December 23 , 2010
Volume VIII, No. 9
Check Your Practice Roster Data Online
One of the more challenging aspects of our job at ISVMA is keeping track of a mobile membership. Veterinary professionals change practices with surprising regularity and it sometimes takes months for us to track down someone to get their updated contact information.
You should also check to see if all of your doctor and technician names are spelled correctly and that their credentials are listed as earned. If your practice has a website that is not linked in the directory, let us know and we will add it so that your clients can more easily access your website for information.
Therefore, we encourage your practice manager to: 1) log onto the ISVMA Member Center; and then 2) click on the ISMVA Member Directory. You can use the login credentials for any member veterinarian or CVT in your practice.
Please remember to Log In First to get a full roster of licensed practitioners in your practice.
Once you are logged in and have opened the Member Directory, search on your practice name.
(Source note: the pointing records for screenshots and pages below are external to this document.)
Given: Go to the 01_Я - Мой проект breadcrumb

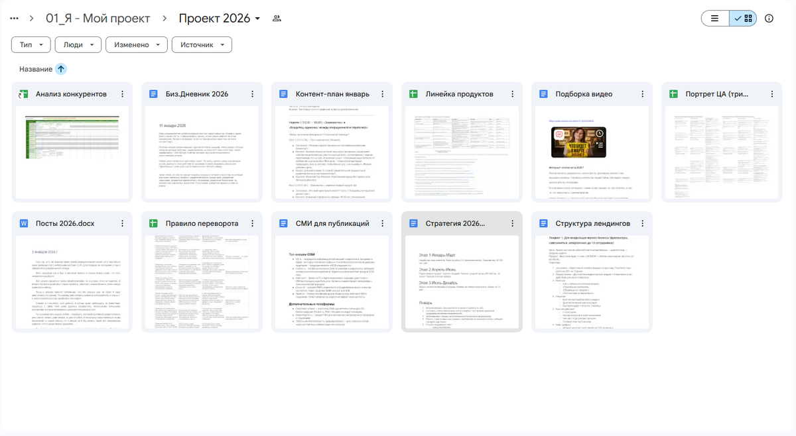Looking at the screenshot, I should (98, 19).
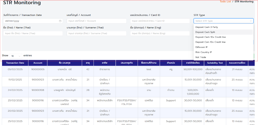Screen dimensions: 258x125
Task: Sort by Transaction Date column header
Action: tap(15, 63)
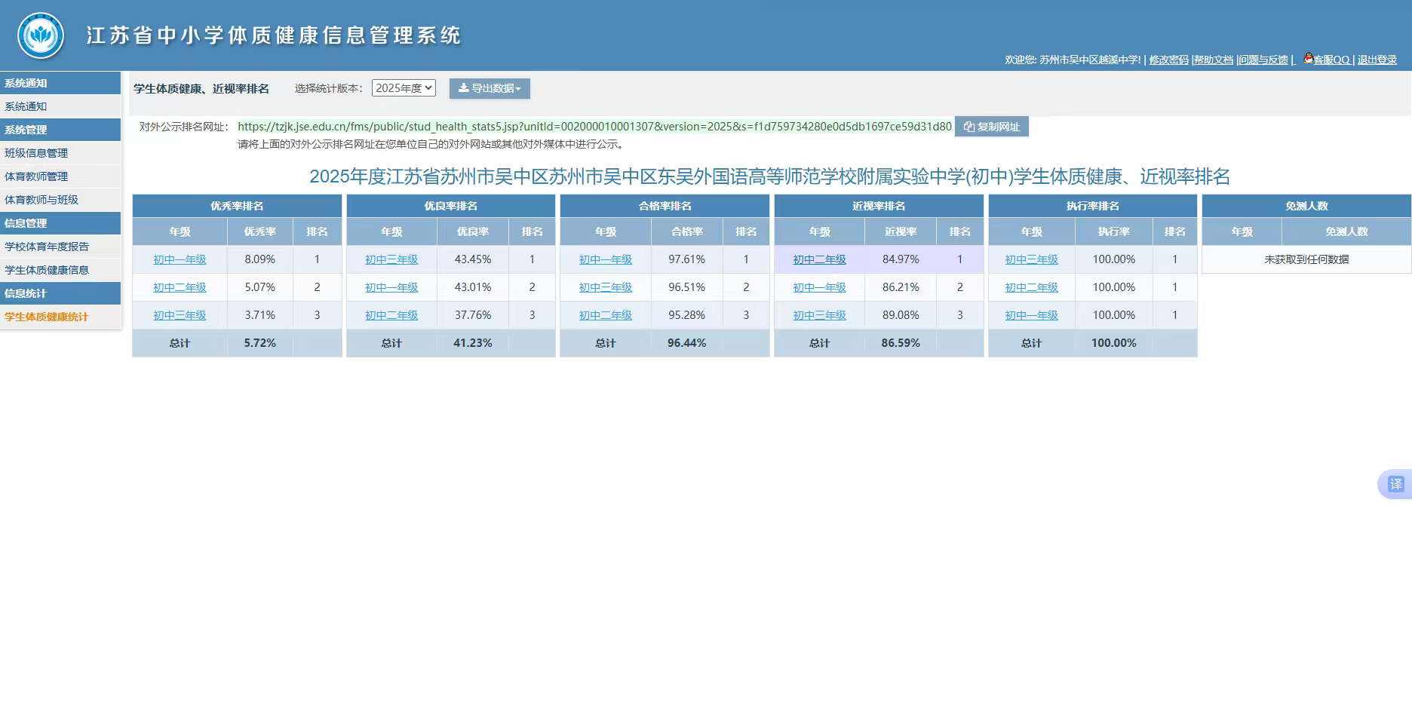
Task: Go to 学生体质健康信息 in sidebar
Action: pos(47,270)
When you see your practice listed, please take note of the doctors and CVTs that we have listed for your practice. The results will also indicate whether the people in our database associated with your practice are members or not.
We would like to know if there are any changes to your practice roster. Of course, we would also like you to take notice of any non-members and sign them up for ISVMA membership! We need the support of the profession to continue to provide excellent representation of your interests with the Illinois legislature and regulatory agencies.
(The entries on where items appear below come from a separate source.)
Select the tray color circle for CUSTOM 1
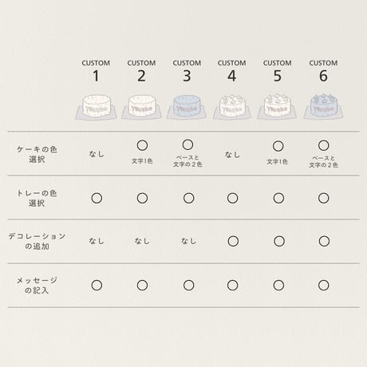Viewport: 367px width, 367px height. point(97,198)
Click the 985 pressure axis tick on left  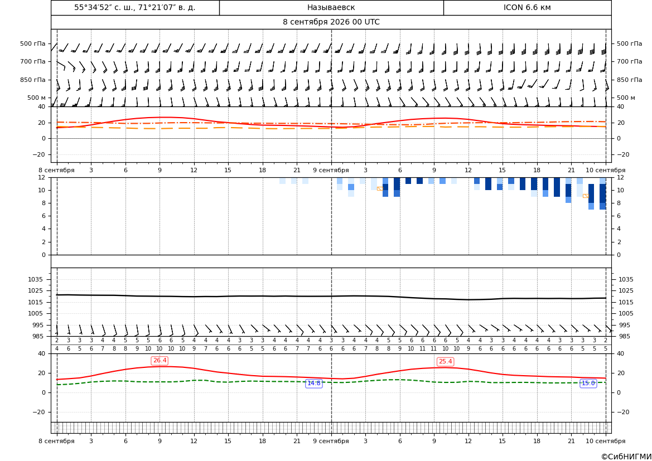tap(40, 336)
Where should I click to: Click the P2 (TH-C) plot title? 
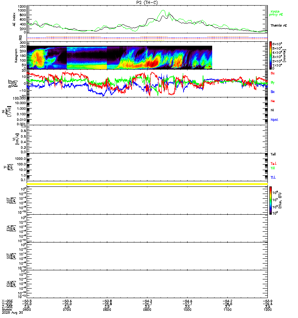point(147,2)
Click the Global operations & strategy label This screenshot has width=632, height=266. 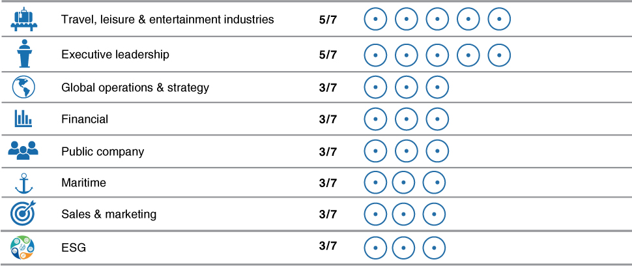[x=135, y=87]
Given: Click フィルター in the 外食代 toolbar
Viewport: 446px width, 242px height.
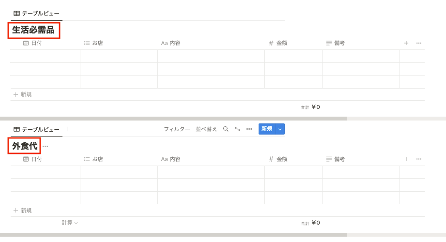Looking at the screenshot, I should [x=177, y=129].
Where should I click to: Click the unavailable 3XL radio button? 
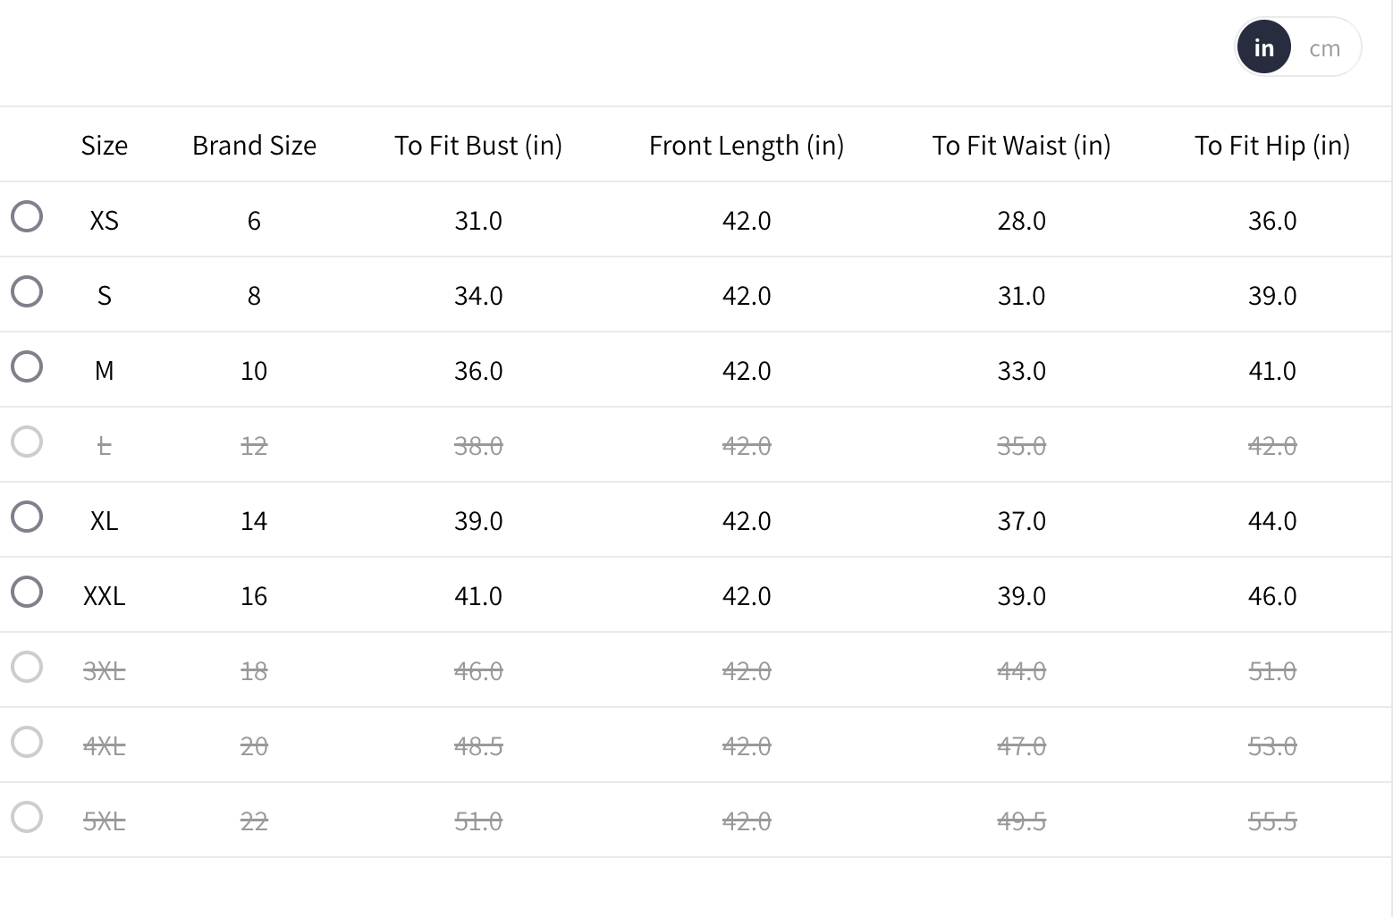(x=27, y=667)
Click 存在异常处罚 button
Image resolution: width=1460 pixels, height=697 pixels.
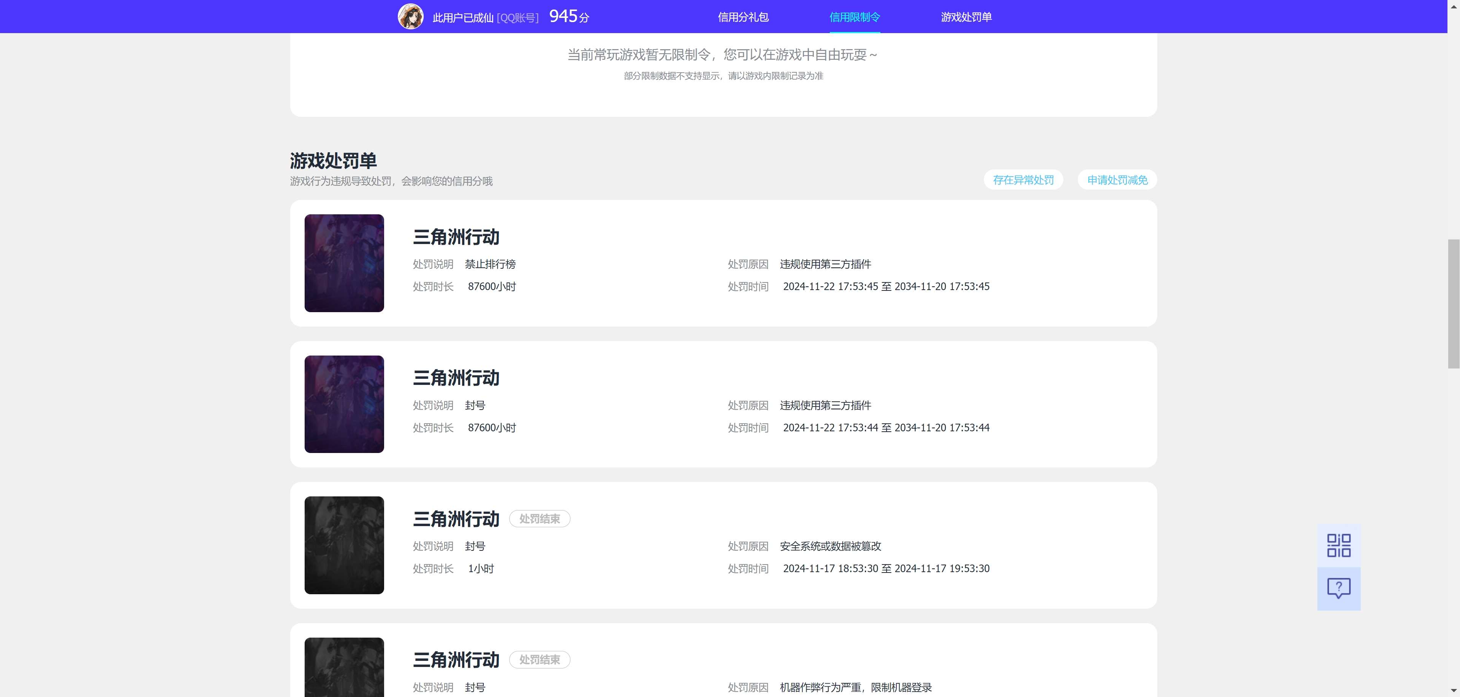pyautogui.click(x=1023, y=180)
Please contact me at email@example.com to let me know if there are any changes to your practice roster. If veterinarians or CVTs in your practice have left your practice for another job, please let us know where they have gone.
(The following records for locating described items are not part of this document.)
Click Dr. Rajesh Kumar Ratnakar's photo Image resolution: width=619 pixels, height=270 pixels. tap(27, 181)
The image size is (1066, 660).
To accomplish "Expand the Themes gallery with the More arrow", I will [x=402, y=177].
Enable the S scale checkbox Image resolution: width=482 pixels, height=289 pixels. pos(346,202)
It is a Great Time For Your Associates To Join ISVMA - Take Advantage of the Tax Deduction!
The tax year ends in only 8 days. Take advantage of signing your non-member associates up for ISVMA membership before December 31, 2010 and take advantage of the tax deduction! We have pro-rated all membership dues at 50% since our membership year is half over on January 1, 2011.
There are many reasons why all veterinarians and CVTs should belong to ISVMA. We hope that we will have a flood of new members before the end of the calendar year. We need you and you need the ISVMA!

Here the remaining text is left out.